▶ _REQUIRED WORK_
What does the data read, word for word, from the line containing "Focus the MDS Admin User's Password field" through its final line? Give those lines only.
BEGIN MATERIAL PROVIDED
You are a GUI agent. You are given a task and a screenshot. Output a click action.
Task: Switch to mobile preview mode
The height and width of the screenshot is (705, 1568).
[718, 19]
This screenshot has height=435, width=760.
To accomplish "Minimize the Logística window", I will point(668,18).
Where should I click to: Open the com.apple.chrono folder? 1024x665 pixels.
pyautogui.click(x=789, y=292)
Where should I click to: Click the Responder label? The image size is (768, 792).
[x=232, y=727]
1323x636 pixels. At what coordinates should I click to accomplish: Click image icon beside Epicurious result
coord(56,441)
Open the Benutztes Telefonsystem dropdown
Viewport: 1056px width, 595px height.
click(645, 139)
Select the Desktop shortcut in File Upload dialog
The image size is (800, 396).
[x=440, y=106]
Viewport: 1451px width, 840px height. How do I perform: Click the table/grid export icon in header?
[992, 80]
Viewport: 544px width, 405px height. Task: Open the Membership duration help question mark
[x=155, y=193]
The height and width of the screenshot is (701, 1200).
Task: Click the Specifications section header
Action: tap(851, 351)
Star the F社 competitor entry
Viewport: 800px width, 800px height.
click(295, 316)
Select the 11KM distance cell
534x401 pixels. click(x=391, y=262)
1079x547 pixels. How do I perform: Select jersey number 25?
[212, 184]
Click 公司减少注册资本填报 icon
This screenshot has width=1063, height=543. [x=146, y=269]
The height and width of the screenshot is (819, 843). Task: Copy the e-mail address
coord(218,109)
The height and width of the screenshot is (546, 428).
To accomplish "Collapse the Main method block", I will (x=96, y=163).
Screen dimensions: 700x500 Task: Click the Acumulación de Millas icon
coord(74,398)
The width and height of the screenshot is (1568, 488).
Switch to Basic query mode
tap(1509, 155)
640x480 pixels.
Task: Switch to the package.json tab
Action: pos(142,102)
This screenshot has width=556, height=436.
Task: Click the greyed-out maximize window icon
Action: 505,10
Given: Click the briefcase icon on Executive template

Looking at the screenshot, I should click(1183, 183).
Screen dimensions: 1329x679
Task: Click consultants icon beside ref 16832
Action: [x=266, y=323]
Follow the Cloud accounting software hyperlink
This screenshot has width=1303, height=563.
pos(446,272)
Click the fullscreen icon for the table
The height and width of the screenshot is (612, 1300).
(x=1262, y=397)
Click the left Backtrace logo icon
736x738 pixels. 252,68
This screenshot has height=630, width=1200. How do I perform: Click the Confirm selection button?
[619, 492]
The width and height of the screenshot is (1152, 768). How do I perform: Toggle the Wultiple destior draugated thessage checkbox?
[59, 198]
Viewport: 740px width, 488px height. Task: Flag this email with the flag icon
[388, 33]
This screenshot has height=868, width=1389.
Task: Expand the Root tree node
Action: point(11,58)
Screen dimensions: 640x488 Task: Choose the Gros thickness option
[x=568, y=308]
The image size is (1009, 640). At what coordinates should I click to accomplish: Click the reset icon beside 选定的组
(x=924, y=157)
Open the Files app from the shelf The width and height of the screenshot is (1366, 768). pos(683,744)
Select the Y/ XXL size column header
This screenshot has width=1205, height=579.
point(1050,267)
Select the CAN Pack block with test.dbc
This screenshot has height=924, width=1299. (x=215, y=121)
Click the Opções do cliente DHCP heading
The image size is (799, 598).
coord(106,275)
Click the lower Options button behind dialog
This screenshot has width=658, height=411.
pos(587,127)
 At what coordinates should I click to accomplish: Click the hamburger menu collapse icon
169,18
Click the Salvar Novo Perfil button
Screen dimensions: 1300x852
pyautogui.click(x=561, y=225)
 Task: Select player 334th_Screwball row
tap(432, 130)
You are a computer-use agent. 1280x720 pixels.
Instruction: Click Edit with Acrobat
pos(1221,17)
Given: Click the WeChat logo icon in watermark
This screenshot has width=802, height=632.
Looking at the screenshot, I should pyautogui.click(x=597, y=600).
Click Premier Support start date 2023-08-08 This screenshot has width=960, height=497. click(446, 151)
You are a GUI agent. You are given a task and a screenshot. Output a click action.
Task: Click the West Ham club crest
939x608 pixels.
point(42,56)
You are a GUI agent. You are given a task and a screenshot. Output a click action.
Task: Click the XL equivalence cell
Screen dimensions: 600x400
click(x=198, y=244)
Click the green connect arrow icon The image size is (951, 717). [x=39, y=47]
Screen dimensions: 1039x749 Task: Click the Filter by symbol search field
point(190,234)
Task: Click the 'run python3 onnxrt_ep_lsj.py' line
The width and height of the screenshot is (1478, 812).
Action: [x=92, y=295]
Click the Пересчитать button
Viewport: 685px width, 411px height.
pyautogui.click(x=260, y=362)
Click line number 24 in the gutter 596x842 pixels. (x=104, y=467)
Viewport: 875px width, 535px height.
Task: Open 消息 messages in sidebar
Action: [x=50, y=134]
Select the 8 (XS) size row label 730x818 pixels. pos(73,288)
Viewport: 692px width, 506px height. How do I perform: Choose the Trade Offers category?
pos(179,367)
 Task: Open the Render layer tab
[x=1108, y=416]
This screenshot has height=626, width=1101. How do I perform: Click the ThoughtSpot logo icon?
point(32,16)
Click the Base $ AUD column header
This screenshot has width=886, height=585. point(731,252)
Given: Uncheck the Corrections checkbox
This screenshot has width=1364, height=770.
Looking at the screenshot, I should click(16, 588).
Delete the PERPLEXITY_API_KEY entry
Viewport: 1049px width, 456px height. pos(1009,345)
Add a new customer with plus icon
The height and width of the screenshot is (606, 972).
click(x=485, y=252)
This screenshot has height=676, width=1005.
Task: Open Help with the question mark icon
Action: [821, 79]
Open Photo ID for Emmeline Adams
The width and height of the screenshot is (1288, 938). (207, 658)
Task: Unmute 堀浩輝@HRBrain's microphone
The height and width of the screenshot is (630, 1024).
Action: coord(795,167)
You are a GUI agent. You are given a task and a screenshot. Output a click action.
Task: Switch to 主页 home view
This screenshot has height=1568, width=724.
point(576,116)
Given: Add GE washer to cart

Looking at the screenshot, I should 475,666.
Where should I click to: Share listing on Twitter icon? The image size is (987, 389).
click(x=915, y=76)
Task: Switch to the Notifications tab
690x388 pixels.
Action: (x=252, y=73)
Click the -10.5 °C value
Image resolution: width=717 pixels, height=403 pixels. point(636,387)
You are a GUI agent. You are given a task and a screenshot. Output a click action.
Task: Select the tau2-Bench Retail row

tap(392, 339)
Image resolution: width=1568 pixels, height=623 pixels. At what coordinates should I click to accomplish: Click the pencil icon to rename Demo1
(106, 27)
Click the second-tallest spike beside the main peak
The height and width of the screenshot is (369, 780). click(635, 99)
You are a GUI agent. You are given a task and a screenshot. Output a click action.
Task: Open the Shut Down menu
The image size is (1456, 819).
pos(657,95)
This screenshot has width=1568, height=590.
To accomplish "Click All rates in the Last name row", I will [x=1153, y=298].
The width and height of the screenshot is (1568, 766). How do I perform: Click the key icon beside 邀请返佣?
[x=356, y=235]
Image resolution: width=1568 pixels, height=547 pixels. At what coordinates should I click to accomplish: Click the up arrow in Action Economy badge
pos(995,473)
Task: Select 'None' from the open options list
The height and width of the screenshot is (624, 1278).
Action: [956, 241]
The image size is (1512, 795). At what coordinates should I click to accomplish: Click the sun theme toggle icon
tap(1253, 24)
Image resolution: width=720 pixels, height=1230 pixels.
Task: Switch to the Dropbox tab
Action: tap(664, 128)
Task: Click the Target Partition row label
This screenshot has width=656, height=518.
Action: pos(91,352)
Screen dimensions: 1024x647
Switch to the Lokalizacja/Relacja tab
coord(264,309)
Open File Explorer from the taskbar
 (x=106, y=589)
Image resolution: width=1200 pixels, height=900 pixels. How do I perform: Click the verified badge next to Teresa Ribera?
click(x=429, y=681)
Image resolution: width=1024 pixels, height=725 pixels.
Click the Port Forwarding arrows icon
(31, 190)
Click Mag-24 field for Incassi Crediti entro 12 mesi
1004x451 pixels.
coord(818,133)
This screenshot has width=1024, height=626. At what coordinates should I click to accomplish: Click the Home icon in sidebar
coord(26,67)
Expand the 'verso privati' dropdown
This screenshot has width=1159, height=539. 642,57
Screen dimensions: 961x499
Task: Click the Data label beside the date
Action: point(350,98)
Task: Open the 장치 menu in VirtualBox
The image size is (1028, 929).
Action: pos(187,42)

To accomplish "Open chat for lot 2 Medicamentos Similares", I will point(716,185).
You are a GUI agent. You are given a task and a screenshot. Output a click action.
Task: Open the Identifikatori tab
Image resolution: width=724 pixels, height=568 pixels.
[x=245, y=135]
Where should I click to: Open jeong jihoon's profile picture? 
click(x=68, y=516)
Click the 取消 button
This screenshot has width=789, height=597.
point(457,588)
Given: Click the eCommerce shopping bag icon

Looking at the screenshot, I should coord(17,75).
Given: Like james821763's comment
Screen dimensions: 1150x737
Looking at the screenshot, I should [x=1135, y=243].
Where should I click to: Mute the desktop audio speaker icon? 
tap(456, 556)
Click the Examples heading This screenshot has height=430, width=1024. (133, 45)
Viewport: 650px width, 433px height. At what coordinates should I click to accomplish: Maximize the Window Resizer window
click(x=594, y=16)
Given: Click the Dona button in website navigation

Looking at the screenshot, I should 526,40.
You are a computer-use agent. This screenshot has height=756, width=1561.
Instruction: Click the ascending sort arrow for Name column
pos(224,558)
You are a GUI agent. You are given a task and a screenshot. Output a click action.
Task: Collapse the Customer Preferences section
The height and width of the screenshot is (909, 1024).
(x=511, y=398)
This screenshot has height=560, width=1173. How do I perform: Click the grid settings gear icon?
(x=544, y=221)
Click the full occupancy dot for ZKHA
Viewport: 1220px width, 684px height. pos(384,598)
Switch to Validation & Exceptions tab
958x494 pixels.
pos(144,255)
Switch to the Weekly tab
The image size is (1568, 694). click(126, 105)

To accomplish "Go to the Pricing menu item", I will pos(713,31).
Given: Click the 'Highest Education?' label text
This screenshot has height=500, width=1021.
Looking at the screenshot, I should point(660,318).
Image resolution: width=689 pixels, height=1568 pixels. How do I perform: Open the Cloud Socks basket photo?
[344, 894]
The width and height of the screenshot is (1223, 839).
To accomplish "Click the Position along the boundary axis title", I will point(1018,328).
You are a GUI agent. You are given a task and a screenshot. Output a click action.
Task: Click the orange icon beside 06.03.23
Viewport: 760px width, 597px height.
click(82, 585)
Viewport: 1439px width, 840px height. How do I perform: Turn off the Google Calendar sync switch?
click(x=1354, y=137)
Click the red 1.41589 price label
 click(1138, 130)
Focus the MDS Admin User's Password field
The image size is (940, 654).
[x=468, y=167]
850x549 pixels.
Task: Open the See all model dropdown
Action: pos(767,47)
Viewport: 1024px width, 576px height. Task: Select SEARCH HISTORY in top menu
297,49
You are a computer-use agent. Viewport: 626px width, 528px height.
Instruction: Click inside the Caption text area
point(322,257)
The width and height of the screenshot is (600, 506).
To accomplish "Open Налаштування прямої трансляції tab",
END MATERIAL PROVIDED
▶ _ANSWER TO THE PROBLEM_
Focus the MDS Admin User's Password field
The image size is (940, 654).
[x=468, y=167]
850x549 pixels.
Task: Open the See all model dropdown
Action: pos(767,47)
Viewport: 1024px width, 576px height. Task: Select SEARCH HISTORY in top menu
297,49
You are a computer-use agent. Viewport: 626px width, 528px height.
Instruction: Click inside the Caption text area
point(322,257)
The width and height of the screenshot is (600, 506).
To accomplish "Open Налаштування прямої трансляції tab",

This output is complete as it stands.